This could lead to a messy situation where everyone creates their own container for minor tweaks, resulting in a proliferation of nearly identical containers.
For instance, suppose you find a container that includes PNPM, DENO and Fish all tools you need but it also includes Python 2.7, which isn't compatible with your project's requirement for Python 3.9. In this case, that container is useless to you. And you have to start from scratch and create your own container, just to replace the version of Python.
This is where Dev Container Features come to help. Features allow to add extra tools to the existing containers in a modular way, letting us mix and match exactly what we need without the overhead of maintaining custom container images.

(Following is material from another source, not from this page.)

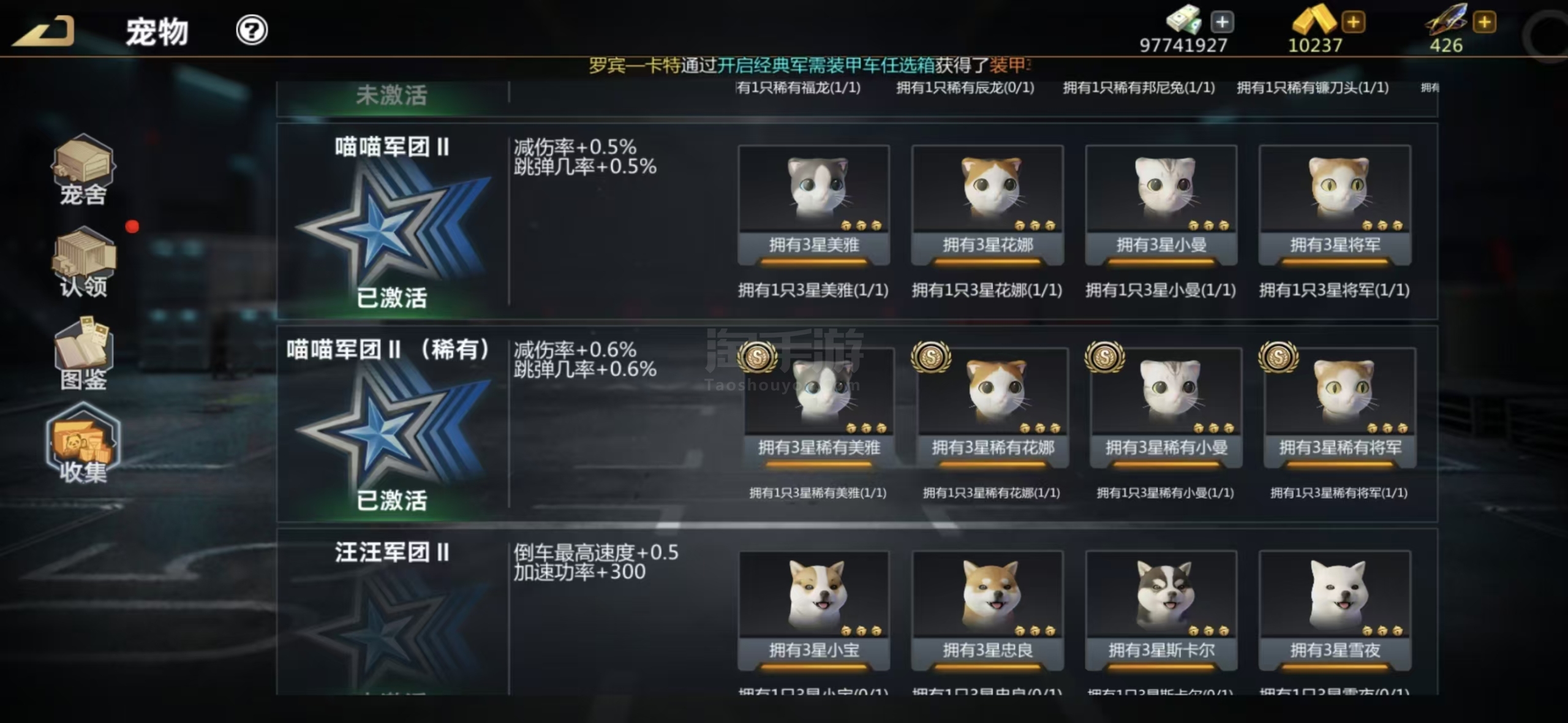The width and height of the screenshot is (1568, 723).
Task: Open the 宠舍 pet house section
Action: pos(83,170)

Below is an example of a devcontainer.json
file that uses a Dev Container Features to add the oh-my-zsh shell, set it up
with the robbyrussell theme and also adds a number of JQ like tools such as jq
, yq
, gojq
, and xq
.
{ "name": "Plain Python 3.11", "image": "mcr.microsoft.com/devcontainers/python:3.11", "features": { "ghcr.io/devcontainers/features/common-utils:2": { "configureZshAsDefaultShell": "true" }, "ghcr.io/nils-geistmann/devcontainers-features/zsh:0": { "theme": "robbyrussell", "plugins": "git", "setLocale": false, "desiredLocale": "en_US.UTF-8" }, "ghcr.io/eitsupi/devcontainer-features/jq-likes:2": { "jqVersion": "latest", "yqVersion": "latest", "gojqVersion": "latest", "xqVersion": "latest" } }}
The Dev Container community maintains a growing list of availble Features on GitHub Dev Containers Features page. The dev container community has created a lot of features for a large variety of tools and languages, so if you need a tool for your project, chances are someone has already created a feature for it. for it.

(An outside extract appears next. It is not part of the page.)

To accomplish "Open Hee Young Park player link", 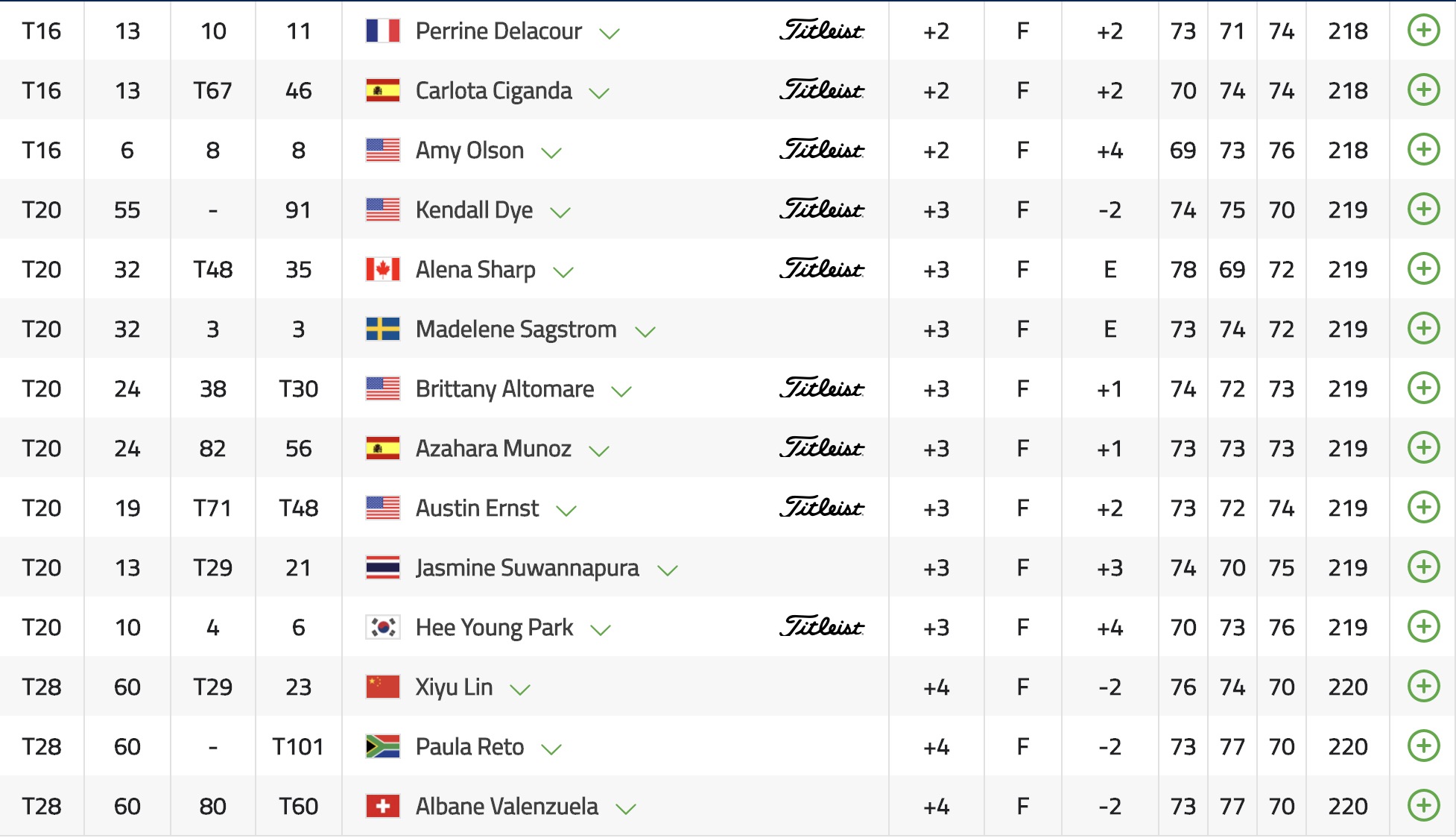I will tap(494, 628).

Great, but still it is annoying to do npm install
every time I launch Codespace
One of the neat features of Dev Containers is that you don't
need to hand-configure your environment every time you create a
Codespace. Instead, you can automate the setup process by putting
all the setup commands into a shell script and refer to it in your
devcontainer.json
file. This script will automatically run every
time you launch the Codespace, ensuring that you have everything
pre-configured out of the box. For example, you can use the
the script to set up your node dependencies and pre-commit hooks automatically
by putting npm install
and pre-commit install
in a shell script and referring
to it in your devcontainer.json
file.
Also, you can specify Visual Studio Code extensions to be automatically installed in your container, ensuring that your development environment is fully configured right from the start. You can even provide a list of files to be pre-opened when you launch your Codespace, so you can get straight into working on your project immediately.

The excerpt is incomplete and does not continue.